Putting children first

Andrew Hamilton SJ 7 September 2020

Child Protection Sunday, which is observed in the Catholic Church, comes at the end of Child Protection Week. The theme of the week is Putting Children First. Religious Superiors' sermon notes on Child Protection Week.

Child Protection Sunday, which is observed in the Catholic Church, comes at the end of Child Protection Week. The theme of the week is Putting Children First.

The phrase catches well the attitude of the heart on whose force all the protocols and regulations designed to ensure children’s safety depend. It might also guide our reflection on Child Protection Sunday.

As we reflect on the destructive criminal actions perpetrated against children by Catholic priests, religious and lay people in Catholic institutions, and on the need to ensure that children will now be safe from them, there is no better starting point than putting children first. People who abused children put their own needs, desires, fantasies and frustrations before the good of the children entrusted to their care. They failed to put children first, but used them as means to their own gratification. The institutions of which they were part also failed to put children first. They often allowed and defended a culture in which the welfare of children was subordinated to the observance of punitive rules and to saving the reputation of the institution and the Church. Children were not put first.

CALL TO REFLECT DEEPLY

Now that institutions both in the Church and the wider society are developing protocols and regulations that keep children safe, Child Protection Sunday invites us to reflect more deeply on what it means to put children first. It certainly means ensuring a safe space in which children can live and grow in wisdom, self-assurance and confidence that they are respected and valued for who they are.

The space must be one in which children meet mature adults who understand and care for them and help them to grow. The boundaries of regulation and protocol protect this rich world of respectful and warm relationships. It is an unselfish world where adults recognise and respect the human dignity of each child and nurture the distinctive gift that they are.

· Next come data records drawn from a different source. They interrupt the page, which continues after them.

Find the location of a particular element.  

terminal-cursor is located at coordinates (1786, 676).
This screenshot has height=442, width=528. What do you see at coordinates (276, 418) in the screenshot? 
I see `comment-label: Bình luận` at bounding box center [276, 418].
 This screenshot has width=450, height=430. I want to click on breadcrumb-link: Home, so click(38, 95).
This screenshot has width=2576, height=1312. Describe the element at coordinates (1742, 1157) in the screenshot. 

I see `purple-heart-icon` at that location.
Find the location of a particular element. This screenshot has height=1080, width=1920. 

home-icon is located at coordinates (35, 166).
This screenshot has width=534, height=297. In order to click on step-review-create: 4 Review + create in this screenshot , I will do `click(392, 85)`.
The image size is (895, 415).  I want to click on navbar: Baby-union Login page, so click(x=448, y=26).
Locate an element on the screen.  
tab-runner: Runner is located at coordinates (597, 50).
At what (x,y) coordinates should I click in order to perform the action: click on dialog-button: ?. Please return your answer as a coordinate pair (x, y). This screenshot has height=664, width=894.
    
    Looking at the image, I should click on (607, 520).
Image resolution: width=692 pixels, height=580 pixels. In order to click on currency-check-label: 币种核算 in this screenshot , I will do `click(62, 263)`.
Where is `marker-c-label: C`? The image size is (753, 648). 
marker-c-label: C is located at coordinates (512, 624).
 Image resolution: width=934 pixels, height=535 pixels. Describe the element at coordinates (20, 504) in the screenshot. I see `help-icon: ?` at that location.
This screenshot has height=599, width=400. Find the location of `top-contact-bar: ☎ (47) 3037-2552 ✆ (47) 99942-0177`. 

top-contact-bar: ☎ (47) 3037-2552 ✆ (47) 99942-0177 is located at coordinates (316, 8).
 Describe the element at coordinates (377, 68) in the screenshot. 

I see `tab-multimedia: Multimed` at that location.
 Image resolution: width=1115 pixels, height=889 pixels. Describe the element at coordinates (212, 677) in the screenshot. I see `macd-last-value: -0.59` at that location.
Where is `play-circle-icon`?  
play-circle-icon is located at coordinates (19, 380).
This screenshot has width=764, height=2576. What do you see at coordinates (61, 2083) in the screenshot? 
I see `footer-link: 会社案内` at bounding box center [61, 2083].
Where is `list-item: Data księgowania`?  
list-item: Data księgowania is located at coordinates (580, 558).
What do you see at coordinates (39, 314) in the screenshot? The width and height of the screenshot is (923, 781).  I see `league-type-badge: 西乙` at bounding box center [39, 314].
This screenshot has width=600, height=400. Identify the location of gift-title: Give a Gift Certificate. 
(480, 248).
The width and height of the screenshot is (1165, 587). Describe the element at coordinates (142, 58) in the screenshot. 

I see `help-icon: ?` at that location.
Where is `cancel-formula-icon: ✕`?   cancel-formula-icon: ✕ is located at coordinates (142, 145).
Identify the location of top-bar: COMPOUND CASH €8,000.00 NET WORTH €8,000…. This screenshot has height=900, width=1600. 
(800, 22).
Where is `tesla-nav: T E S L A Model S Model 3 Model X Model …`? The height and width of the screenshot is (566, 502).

At first sight the Mass readings of the Twenty-fourth Sunday of Ordinary Time with which Child Protection Sunday coincides may seem remote from its concerns. The readings focus on anger and forgiveness, on sin and not on rebuilding. Yet if we look more deeply into the human qualities needed to put children first, they are pertinent.

Reading 1, Sirach 27:30--28:7
The reading from the Book of Sirach, a work on how to live faithfully in daily life, describes attitudes that make us see children as expendable. In families, institutions  and societies where anger, ill will, resentment, hatred and the desire for vengeance rule, children will not be put first. They will be neglected or used as weapons to hurt enemies. In that emotionally dangerous world they will grow to imitate the values they see around them, or spend their life fleeing from conflict. If such a world is to breathe and find space for children, it can only come from people who bring into it pity, compassion and forgiveness.

Reading 2, Romans 14:7-9
The brief passage from St Paul’s Letter to the Romans is part of Paul’s reflection on different opinions and practices among Christians. They were deeply divisive in his communities. In these verses he insists that people live together peaceably despite their differences. It is important that whatever we do, we do for Christ who is Lord of us all. We must focus on God’s love that brings us together and not on the things that divide us.  This principle of focusing on what matters most also underlies putting children first. It invites us not to insist on our different opinions and practices when with children but always to ask what is for the good of the children.

Gospel, Matthew 18:21-35
The Gospel passage is about forgiveness. Peter asks how often we should forgive someone who wrongs us: a great number of times? Jesus raises him to a humungous number of times. He then doubles down by telling a story. It contrasts the attitude of a generous employer who cancels the large debt of his manager, with the brutality of the manager who then throws into gaol a person owing him a small sum. The point of the story is that when there is dispute about the respect or service we owe to other people, we should not focus on what is owed us but on the people with whom we are in dispute. We should see them as persons and not as a rivals or as enemies. In all our relationships we are to put the person first. The story speaks to our attitudes to children, too. People who abuse children see them as possessions to be used for their own gratification, or even as debtors who owe them service. Jesus way is one of compassion that always looks to the good of the other person. 

These readings invite us to reflect on our own attitudes and on how far compassion or selfishness dominates our lives. The emphasis on forgiveness also raises a delicate question that we Catholics must ask ourselves: what should be our attitude to our fellow Catholics, priests, religious and lay people who have abused children?  Once all the attitudes and practices that ensure children will be safe within our Catholic world are observed and have become instinctive to us, the Gospel still asks us what claims forgiveness will make on us.